"Bug battery" may one day capture energy generated by bacteria in our wastewater.
Most people would turn up their noses at anything to do with sewage. Hyung-Sool Lee smells opportunity.
"We need to do something for our future generations. We need to change our traditional manner of dealing with waste-water treatment,'' says Lee, an assistant professor in the Department of Civil and Environmental Engineering. Lee also heads the Waterloo Environmental Biotechnology Lab, which looks at ways of getting more out of waste-water treatment than cleaner water and sludge.
Lee is currently looking at developing a microbial electrochemical cell - basically a bug battery that captures the electric power generated as bacteria metabolize waste.
Thriving on generous amounts of air pumped into waste treatment tanks, bacteria feed on suspended wastes in a typical waste-water treatment system. Undigested solids settle on the bottom of the system as sludge, and cleaner water heads down a pipe to the nearest stream.

> **Records shown**
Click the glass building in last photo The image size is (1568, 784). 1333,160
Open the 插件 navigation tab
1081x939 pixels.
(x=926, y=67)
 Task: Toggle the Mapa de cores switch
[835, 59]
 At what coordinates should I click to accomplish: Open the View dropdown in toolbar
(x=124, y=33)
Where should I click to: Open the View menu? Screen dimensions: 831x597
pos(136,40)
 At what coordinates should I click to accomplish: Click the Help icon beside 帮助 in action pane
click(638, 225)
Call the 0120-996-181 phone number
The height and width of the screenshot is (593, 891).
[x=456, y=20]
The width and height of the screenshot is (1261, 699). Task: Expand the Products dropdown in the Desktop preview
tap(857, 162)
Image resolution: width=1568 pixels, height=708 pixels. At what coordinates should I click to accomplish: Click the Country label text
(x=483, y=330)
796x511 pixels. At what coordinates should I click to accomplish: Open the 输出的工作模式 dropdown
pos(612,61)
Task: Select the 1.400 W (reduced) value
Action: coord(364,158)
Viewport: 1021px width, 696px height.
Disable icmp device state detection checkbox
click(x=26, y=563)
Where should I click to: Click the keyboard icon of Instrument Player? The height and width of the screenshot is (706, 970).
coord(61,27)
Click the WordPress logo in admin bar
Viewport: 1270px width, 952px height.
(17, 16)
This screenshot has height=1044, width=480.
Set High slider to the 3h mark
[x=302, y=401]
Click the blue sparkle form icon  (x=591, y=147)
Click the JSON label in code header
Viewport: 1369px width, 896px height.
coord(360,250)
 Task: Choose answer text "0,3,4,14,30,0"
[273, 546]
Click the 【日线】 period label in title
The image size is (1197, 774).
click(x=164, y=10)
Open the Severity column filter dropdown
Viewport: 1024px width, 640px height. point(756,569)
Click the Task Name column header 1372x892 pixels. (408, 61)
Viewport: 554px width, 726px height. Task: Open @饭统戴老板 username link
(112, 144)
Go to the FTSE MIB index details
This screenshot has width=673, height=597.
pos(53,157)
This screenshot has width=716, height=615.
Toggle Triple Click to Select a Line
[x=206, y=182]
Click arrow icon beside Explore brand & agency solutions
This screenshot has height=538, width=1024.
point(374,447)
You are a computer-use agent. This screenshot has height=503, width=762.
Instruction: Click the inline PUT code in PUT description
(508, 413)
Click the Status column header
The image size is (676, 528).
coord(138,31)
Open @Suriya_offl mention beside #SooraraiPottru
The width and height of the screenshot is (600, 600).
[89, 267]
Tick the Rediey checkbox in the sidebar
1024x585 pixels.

> **Questions on the material**
1. Summarize the bug battery passage in two sentences.
2. According to the bug battery passage, what does the Waterloo Environmental Biotechnology Lab look at?
The data come from a different source than the bug battery passage.

> **Answers for the exercise**
1. Hyung-Sool Lee, an assistant professor who heads the Waterloo Environmental Biotechnology Lab, wants to change how waste-water treatment is done. He is working on a microbial electrochemical cell, a bug battery that captures the electric power bacteria generate as they metabolize waste.

2. It looks at ways of getting more out of waste-water treatment than cleaner water and sludge.